What that means to the US is that, if – IF – the US were to determine that preventing the seizure of Taiwan were in the US interest, then it matters not one iota whether the people on Taiwan were interested in their own defense or not. The US needs to look after US interests. If those interests coincide with those of others, all well and good. But the US still needs to look after US interests.

Which leads back to the questions asked earlier: what are US interests vis-a-vis East Asia, Communist China, and the Republic of China?

John Quincy Adams famously observed that the US goes not abroad in search of monsters to destroy. She is the well-wisher to the freedom and independence of all. She is the champion and vindicator only of her own.

Multiple times the US gone abroad to “destroy monsters;” some times those actions have been prudent, other times they have been less so. Surely, both World Wars represented necessary actions. Containing the USSR was also necessary. I would submit that the US now faces an equal or perhaps even greater relative threat from Communist China as it did from the USSR, a threat not only to our interest in the rule of law around the world, a threat to our interest in free, safe and secure trade, and a threat to nations that we call friends and allies, but also a threat to the US itself from an unchecked China, led by power-hungry, hubristic men who wish to recast the world in their image.

China needs to be contained. That means the US, and its allies, need to wean themselves of much trade with China; they need to push back on Chinese aggression in Africa, Central Asia and the Mid-East, they need to send clear and unambiguous signals about Beijing’s routine and frequent flouring of internationally accepted standards, they need to pressure China on their treatment of Tibetans, Uighurs, on their actions in Hong Kong, they need to force China to own up to its responsibility for the Wuhan virus and the deaths of millions around the planet. The list goes on.

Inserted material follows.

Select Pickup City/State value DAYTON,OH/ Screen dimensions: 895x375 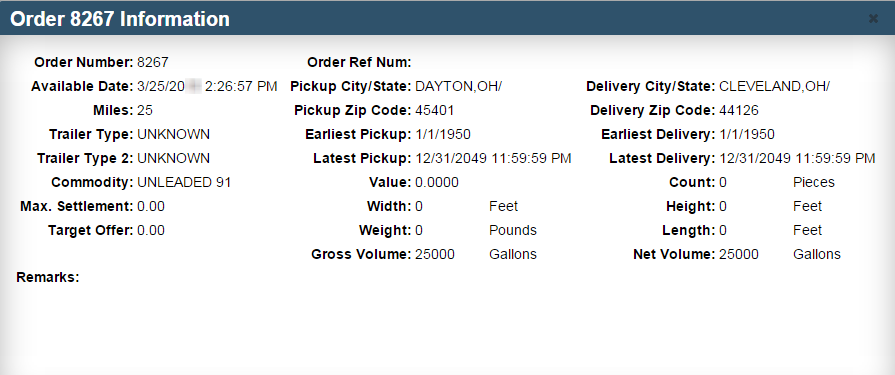(x=458, y=86)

Further, China must not be allowed to expand, to stake claims in the South China Sea, to seize Taiwan, to encroach on India.

These are pressing matters. They are both more grave and of more immediate consequence than the climate. Mr. Kerry’s suggesting that somehow getting China to agree to cutting carbon dioxide output beginning in 10 years somehow outweighs the ongoing crimes of the Beijing government would be laughable if it weren’t so appalling.

But I don’t get to decide the national interest. This is a discussion that the President and his senior staff need to have with the American people that they work for; the citizens need to be involved in defining our national interests.

But, it’s worth noting that a policy of containment, a strategy that would be, in many ways, analogous to the containment of the USSR, would also be one that would steer us away from a war with China, and that would be worth it.

Perhaps we should remember another piece of wisdom from Bismarck: You know where war begins but you never know where it ends.